There are some birds that carry with them an indelibly exotic air, conveying a sense of warmer southern climes just with their very presence. The hoopoe, with its incomparable feathery crest, is one such.
In spring, hoopoes migrate from sub-Saharan Africa into much of mainland Europe. Each year a few dozen overshoot and end up in southern Britain, whereupon they usually fly back. In autumn, they make the reverse journey, returning to Africa, with only those in southern Spain remaining to winter as well. Thus, how one arrived in Weston-super-Mare at the end of October is a mystery – but a potential treat for nearby birders!

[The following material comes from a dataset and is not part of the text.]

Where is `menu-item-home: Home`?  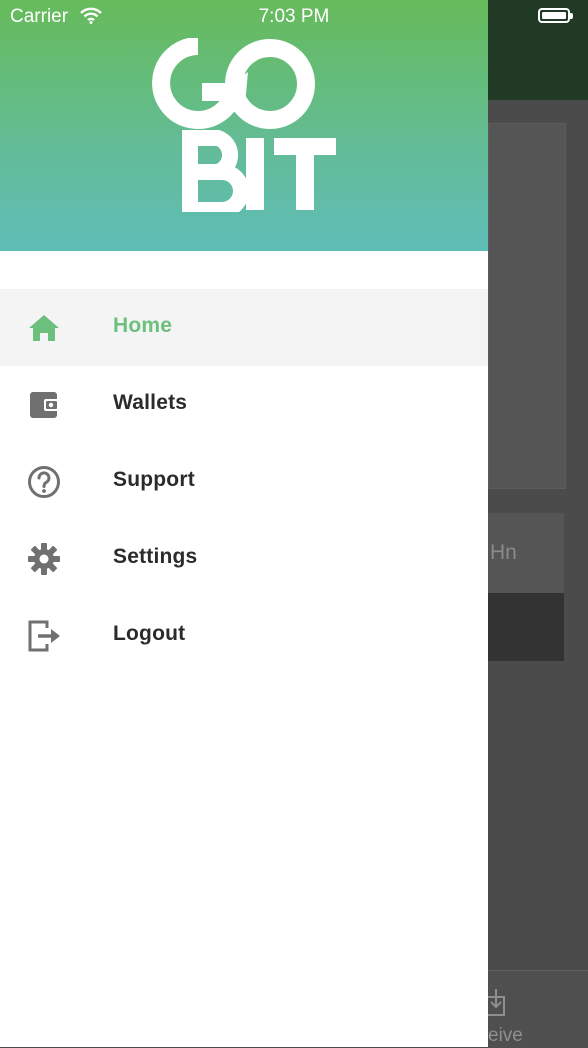 menu-item-home: Home is located at coordinates (244, 328).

I arrived at Sand Bay, just north of the town, on Friday morning (my day off!), and heard that the bird was still around. The forecast for fine weather was badly wrong, though, and several of us ended up hunkering down behind an old WW2 shelter as a heavy hail shower passed over – followed by rain. This is when you know birdwatching requires commitment and perseverance!
Eventually however the sky cleared. About eight to ten birdwatchers went on the alert for any sign of the bird, most of us remaining in the same general area, where it had been seen over the past few days. One guy decided he didn’t want to be part of the crowd and wandered off.
It was this guy who, half an hour later, phoned his wife to say that he’d found it, half a mile further south. So the rest of us gathered our stuff and immediately hot-footed it down the bay, slowing up only when we thought we were near. Somebody then glimpsed it disappearing into the undergrowth, so we arrayed ourselves at a closer but still respectful distance. Before long it emerged to feed on a small mossy knoll.
It was a magnificent bird, and most who saw it remained to watch it avidly, as it wandered through the undergrowth, probing the ground for insects and other morsels. It was remarkably tolerant of the humans gathered around, allowing us to have closer views than we expected.
Exactly how it will cope with the onset of winter remains unclear: Weston is hardly north Africa or southern Spain! Migratory birds do have remarkably accurate perceptions of where they are in the world – but this one’s radar seems to have malfunctioned. Unless it flies south soon, one has to hope it can find a warm holiday chalet to shelter under.